[Collected data]:

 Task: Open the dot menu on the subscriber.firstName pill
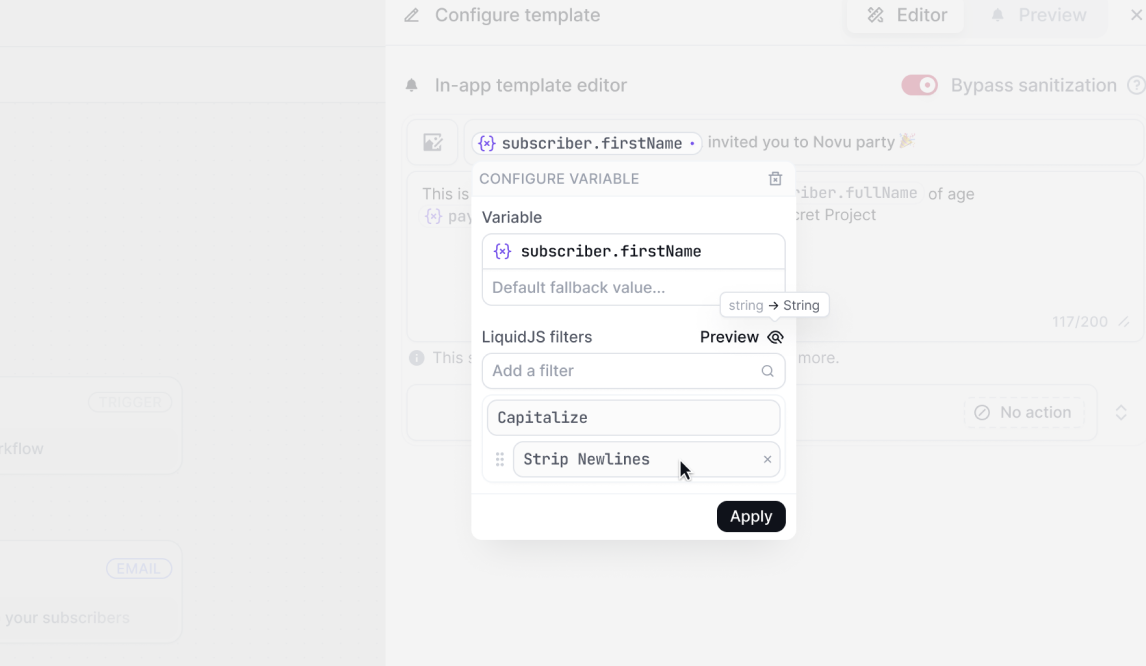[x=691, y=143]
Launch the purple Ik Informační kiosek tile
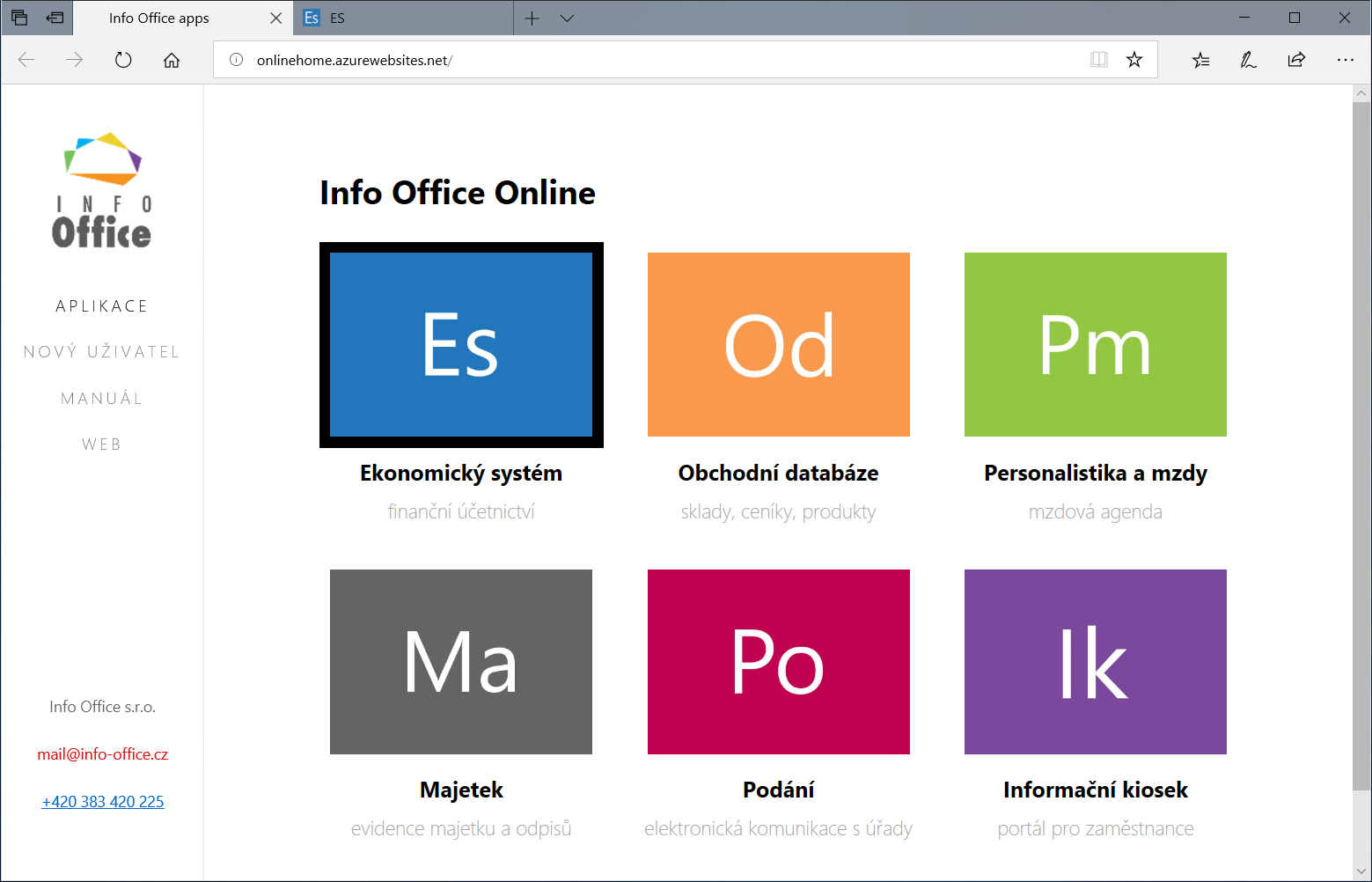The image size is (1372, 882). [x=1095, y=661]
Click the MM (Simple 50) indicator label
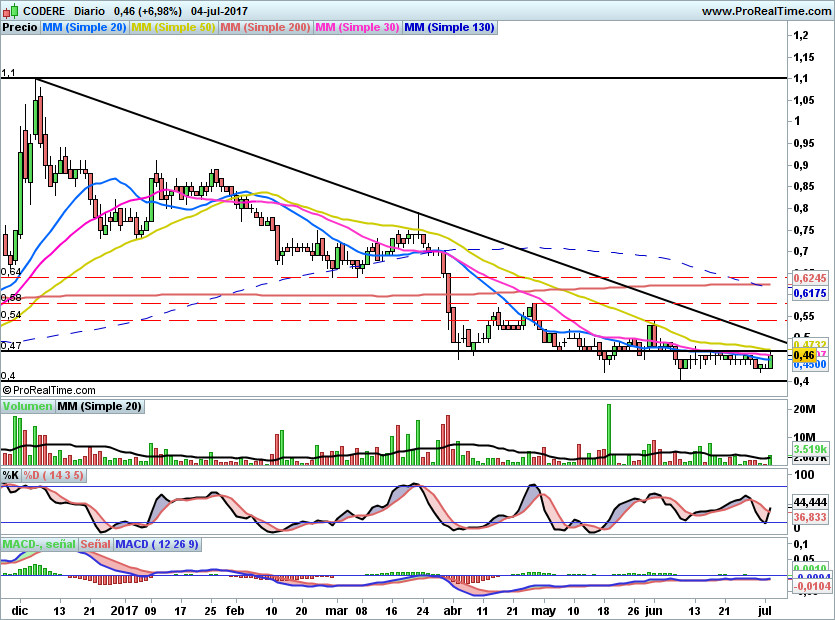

[WHAT NEEDS TO BE DONE]:
Output nothing but the records above, word for word, with the pictures removed.

[REPLY]:
 Task: Open the dot menu on the subscriber.firstName pill
[x=691, y=143]
Launch the purple Ik Informační kiosek tile
The image size is (1372, 882). [x=1095, y=661]
Click the MM (Simple 50) indicator label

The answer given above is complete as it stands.